NIEUWS: Het Europese Hof van Justitie versterkt het recht op toegang tot documenten.
Farmaceut 'MSD animal health innovation' / 'Intervet international' wilde publicatie van toxiciteitsstudies voorkomen
– Drie toxiciteitsstudies Bravecto vrijgegeven na uitspraak van het hof
ARREST VAN HET HOF (Vierde kamer)
MSD Animal Health Innovation GmbH, gevestigd in Schwabenheim (Duitsland), en
Intervet International BV, gevestigd in Boxmeer (Nederland), (beide bedrijven maken deel uit van de "MERCK GROUP", fabrikant van de controversiële behandeling tegen teken en vlooien BRAVECTO), probeerden de publicatie van 3 toxiciteitsstudies van Bravecto via het Europese Hof te voorkomen in een rechtszaak tegen het EMA (Europees Medicijnen Agentschap). Op 22 januari 2020 verwierp de rechtbank al hun argumenten en daarom werden de toxiciteitsstudies ter beschikking gesteld aan de derde partij die al jaren geleden een verzoek daartoe had ingediend.
Naar nu bekend is geworden, is de rechtszaak die de twee bedrijven (onderdeel van de farmareus "Merck") tegen het EMA hadden aangespannen, door hen verloren.
De studies in kwestie zijn na afsluiting van de rechtszaak vrijgegeven aan de verzoeker.

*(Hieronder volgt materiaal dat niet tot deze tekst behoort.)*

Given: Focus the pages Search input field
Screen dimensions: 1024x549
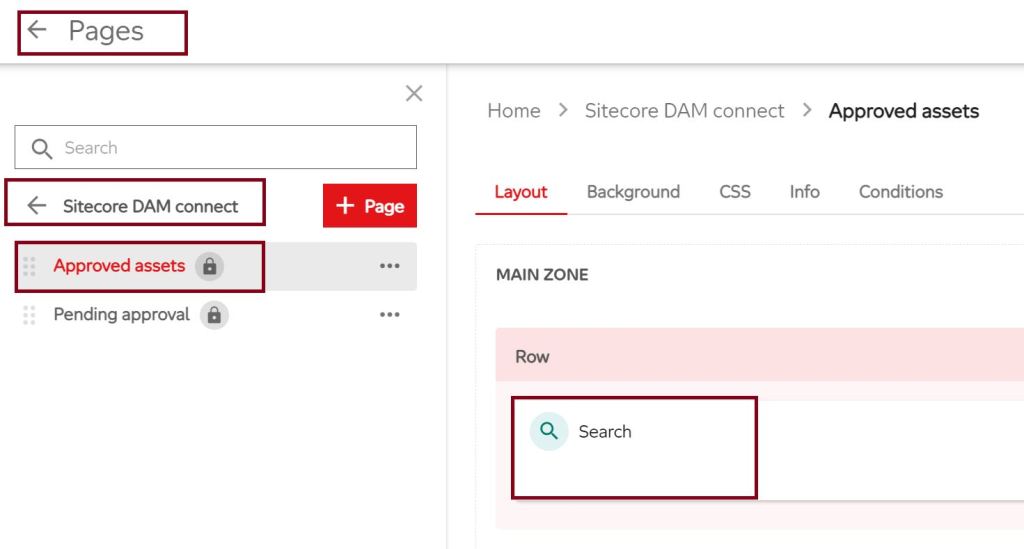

De “Access to documents”-zaak (die leidde tot de rechtszaak) werd vervolgens eind juni afgesloten na de publicatie van de drie toxicologische onderzoeken. De uitspraak van de rechtszaak werd gedaan op 22 januari 2020:
Samengevat: Op 22 januari 2020 heeft het Hof van Justitie uitspraak gedaan in twee nauw met elkaar verband houdende zaken betreffende toegang tot documenten van de Europese Unie, namelijk PTC Therapeutics International Ltd / EMA (C-175/18 P) en MSD Animal Health Innovation en Intervet International / EMA Agency (C -178/18 P). In beide gevallen klaagden de aanvragers over het besluit van het Europees Geneesmiddelenbureau (EMA) om derden toegang te verlenen tot documenten met informatie die is ingediend in het kader van de procedure met betrekking tot aanvragen voor vergunningen voor het in de handel brengen van geneesmiddelen.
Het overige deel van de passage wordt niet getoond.